(Your assignment): Exclude images; transcribe the rest of the data exactly.

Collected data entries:
<<<<

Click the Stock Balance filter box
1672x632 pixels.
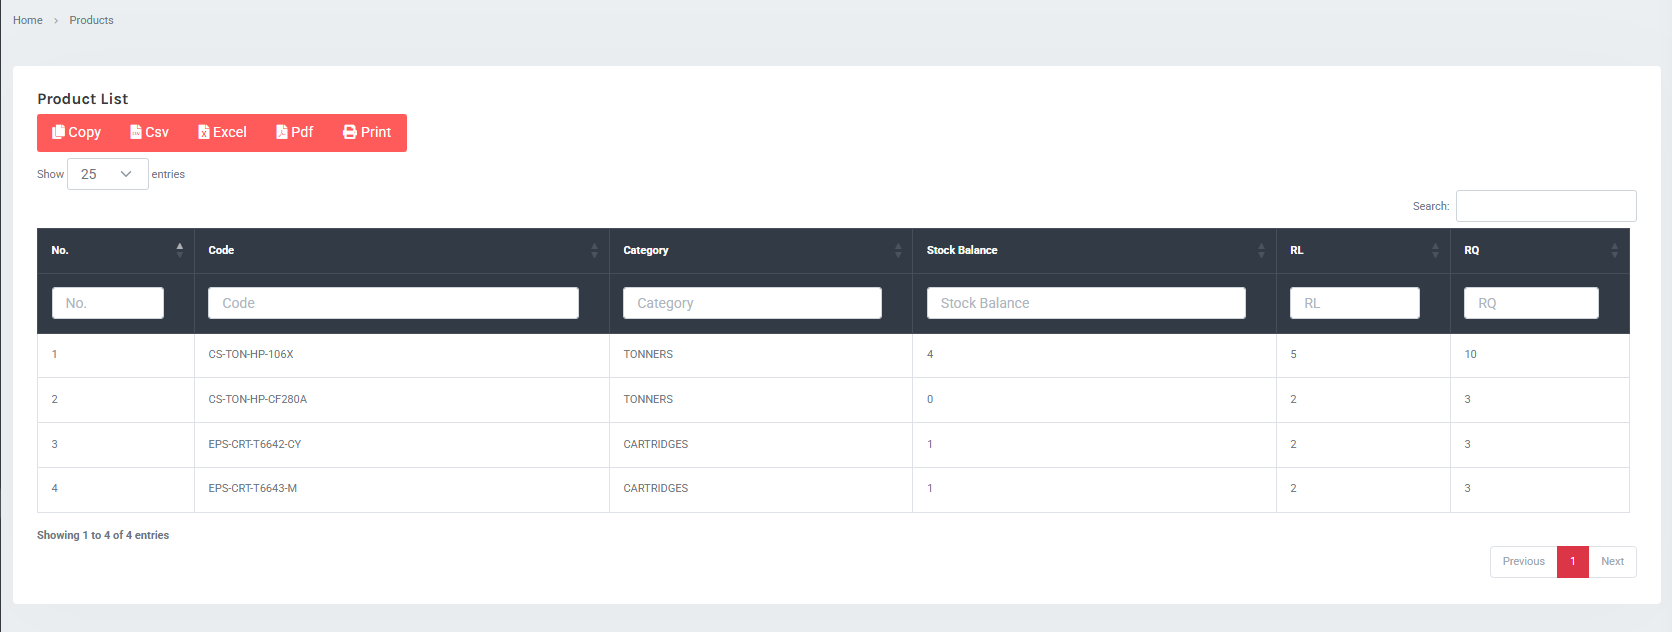pos(1086,303)
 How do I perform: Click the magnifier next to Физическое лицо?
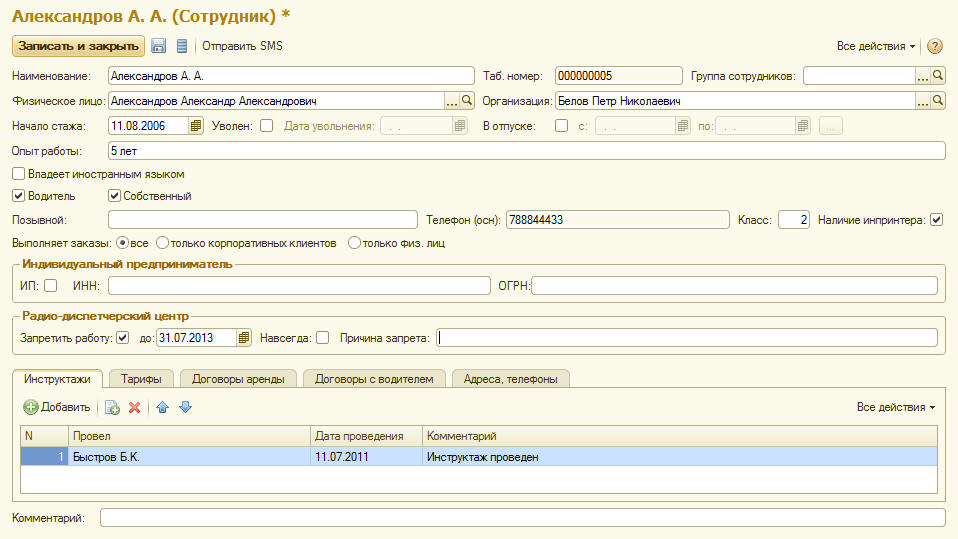[467, 101]
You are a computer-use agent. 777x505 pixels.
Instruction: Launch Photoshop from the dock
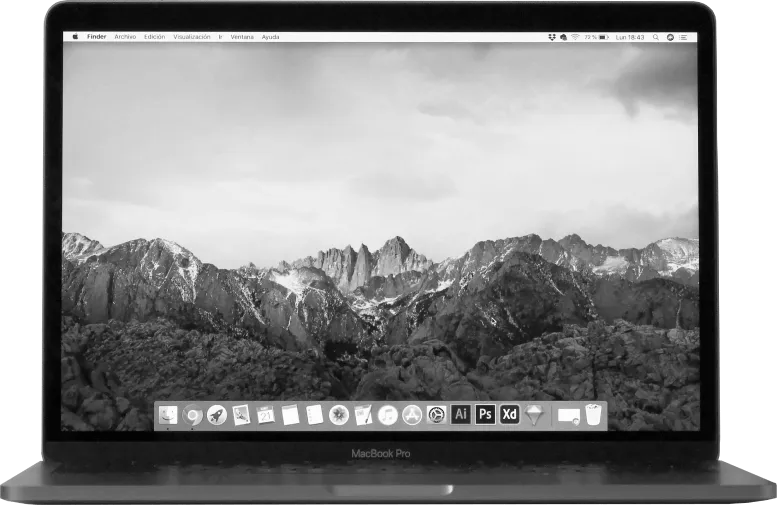pos(485,414)
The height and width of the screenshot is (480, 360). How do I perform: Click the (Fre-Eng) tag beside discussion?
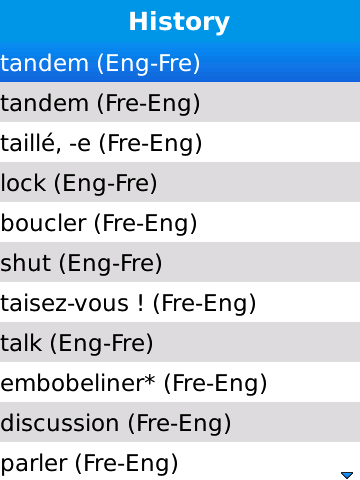pyautogui.click(x=180, y=424)
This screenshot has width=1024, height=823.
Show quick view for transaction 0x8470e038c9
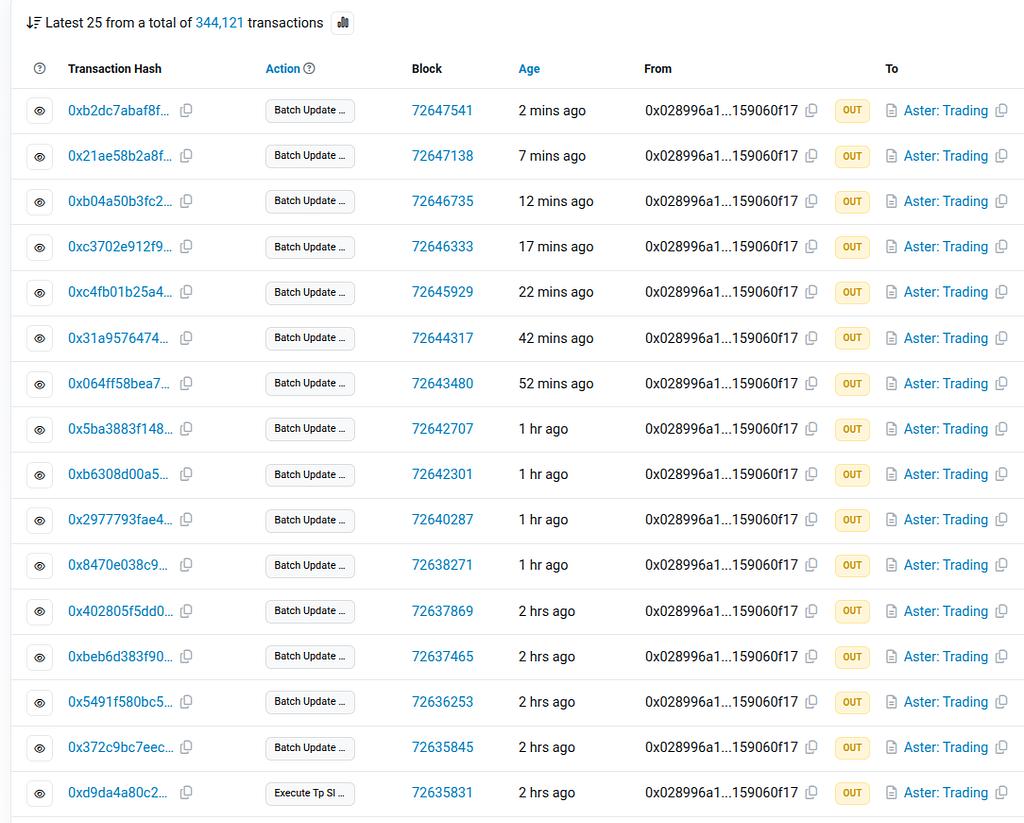[40, 566]
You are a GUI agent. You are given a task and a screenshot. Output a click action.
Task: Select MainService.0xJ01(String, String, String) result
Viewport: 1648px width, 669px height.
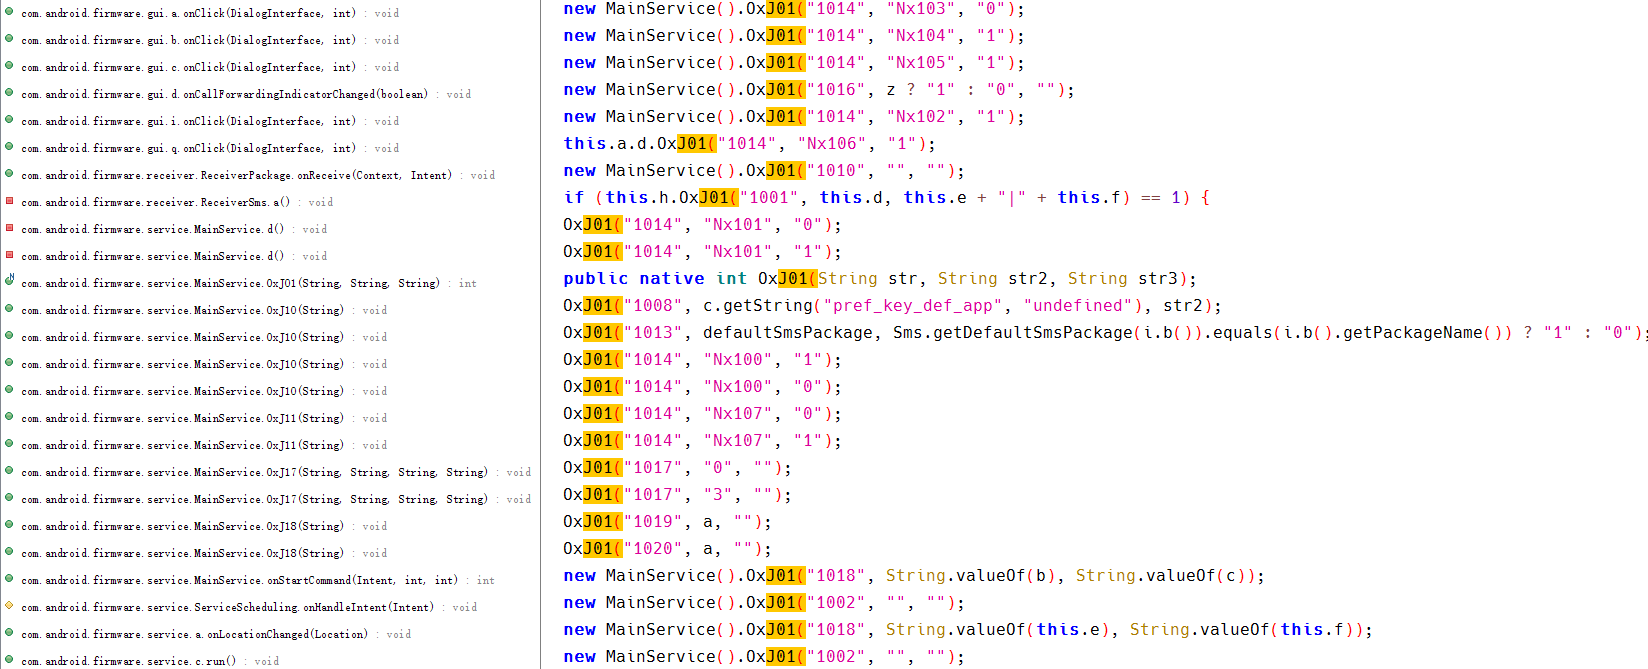point(230,283)
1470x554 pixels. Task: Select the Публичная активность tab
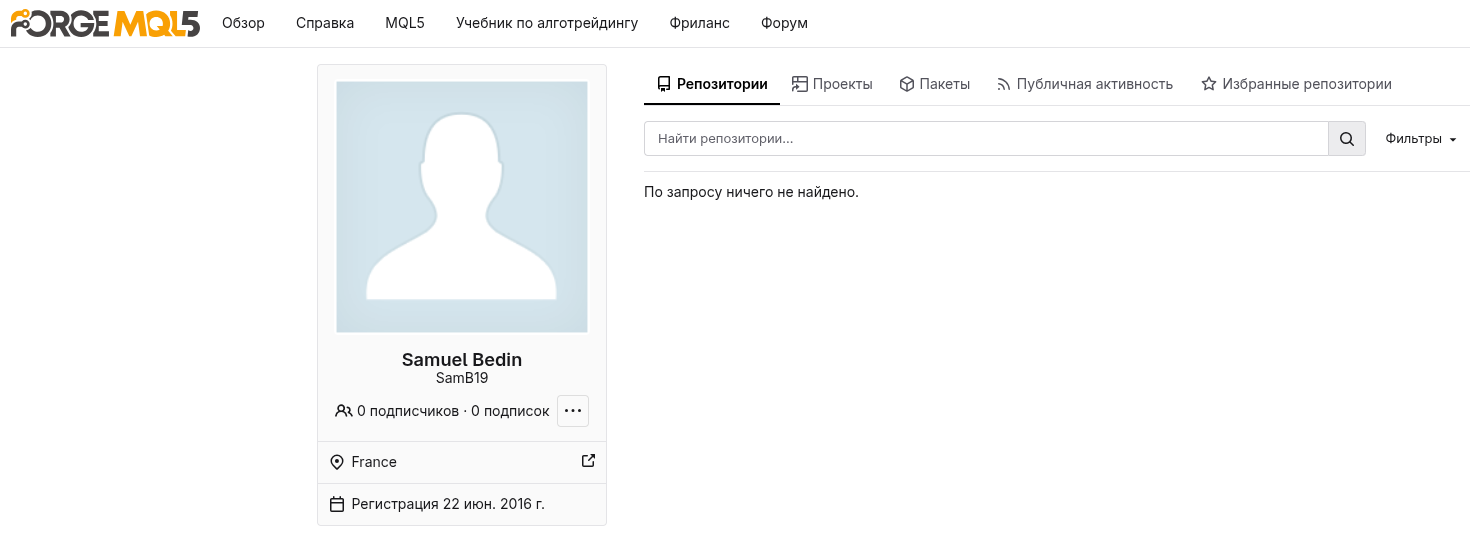(x=1084, y=84)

>>>>

(Task response):
Click the Stock Balance filter box
1672x632 pixels.
pos(1086,303)
 How do I perform: Click the magnifier next to Физическое лицо?
[467, 101]
You are a computer-use agent. 777x505 pixels.
Instruction: Launch Photoshop from the dock
pos(485,414)
The height and width of the screenshot is (480, 360). How do I perform: Click the (Fre-Eng) tag beside discussion?
pyautogui.click(x=180, y=424)
This screenshot has width=1024, height=823.
Show quick view for transaction 0x8470e038c9
[40, 566]
You are a GUI agent. You are given a task and a screenshot. Output a click action.
Task: Select MainService.0xJ01(String, String, String) result
Viewport: 1648px width, 669px height.
point(230,283)
1470x554 pixels. Task: Select the Публичная активность tab
(x=1084, y=84)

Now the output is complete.